According to Motor Trend, Volkswagen Group of America Chief Operating Officer Johan De Nysschen raised this point at a recent media event and suggested the Scout name could appear on a future electric SUV along the lines of the upcoming $ 70,000 Rivian R1S, pero “at a $ 40,000 price point.”
The magazine then went on to speculate what platform it would use and whether or not it would be a VW Scout or if the Scout name could be used to start a standalone electric off-road brand.
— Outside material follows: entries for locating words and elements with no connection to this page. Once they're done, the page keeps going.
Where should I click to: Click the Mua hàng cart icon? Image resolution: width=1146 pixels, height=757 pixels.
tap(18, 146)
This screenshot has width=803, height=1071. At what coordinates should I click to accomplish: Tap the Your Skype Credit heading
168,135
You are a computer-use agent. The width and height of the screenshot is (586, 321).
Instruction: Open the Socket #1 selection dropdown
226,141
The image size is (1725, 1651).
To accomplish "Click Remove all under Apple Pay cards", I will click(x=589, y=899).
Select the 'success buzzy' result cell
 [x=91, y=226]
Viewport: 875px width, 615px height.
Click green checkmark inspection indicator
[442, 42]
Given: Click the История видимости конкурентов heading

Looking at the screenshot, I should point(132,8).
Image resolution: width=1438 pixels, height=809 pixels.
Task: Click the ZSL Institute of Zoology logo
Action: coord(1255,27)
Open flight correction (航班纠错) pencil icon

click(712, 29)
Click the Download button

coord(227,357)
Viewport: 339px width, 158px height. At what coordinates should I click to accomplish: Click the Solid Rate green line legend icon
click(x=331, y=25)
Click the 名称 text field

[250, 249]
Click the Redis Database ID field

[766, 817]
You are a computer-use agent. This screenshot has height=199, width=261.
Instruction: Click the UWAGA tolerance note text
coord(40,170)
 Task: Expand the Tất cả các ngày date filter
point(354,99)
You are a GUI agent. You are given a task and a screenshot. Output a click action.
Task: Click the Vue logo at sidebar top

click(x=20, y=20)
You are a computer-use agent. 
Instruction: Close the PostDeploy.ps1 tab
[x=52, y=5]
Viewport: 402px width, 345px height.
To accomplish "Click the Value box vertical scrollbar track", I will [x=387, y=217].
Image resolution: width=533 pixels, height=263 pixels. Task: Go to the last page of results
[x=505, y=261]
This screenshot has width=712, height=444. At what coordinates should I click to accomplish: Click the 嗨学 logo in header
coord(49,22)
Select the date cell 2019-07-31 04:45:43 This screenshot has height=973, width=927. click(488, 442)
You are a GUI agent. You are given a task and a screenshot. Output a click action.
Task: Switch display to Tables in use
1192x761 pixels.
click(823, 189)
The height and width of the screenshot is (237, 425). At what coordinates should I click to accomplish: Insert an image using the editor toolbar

Desafortunadamente, it’s all just guesswork at this stage as De Nysschen followed up to say that while existing nameplates like the Atlas SUV and Amarok pickup sold outside the U.S. would eventually be electrified, “to connect this pragmatically realistic perspective of the future, with the notion of launching a new product line under the Scout nameplate, is truly speculative and at this time, not reflective any plans, real or imagined.”
VW is sitting on a couple of its own heritage off-road models it may want to resurrect first, sin embargo. It’s already showed the Meyers Manx-inspired I.D. Buggy concept and the Thing could be a thing again one day.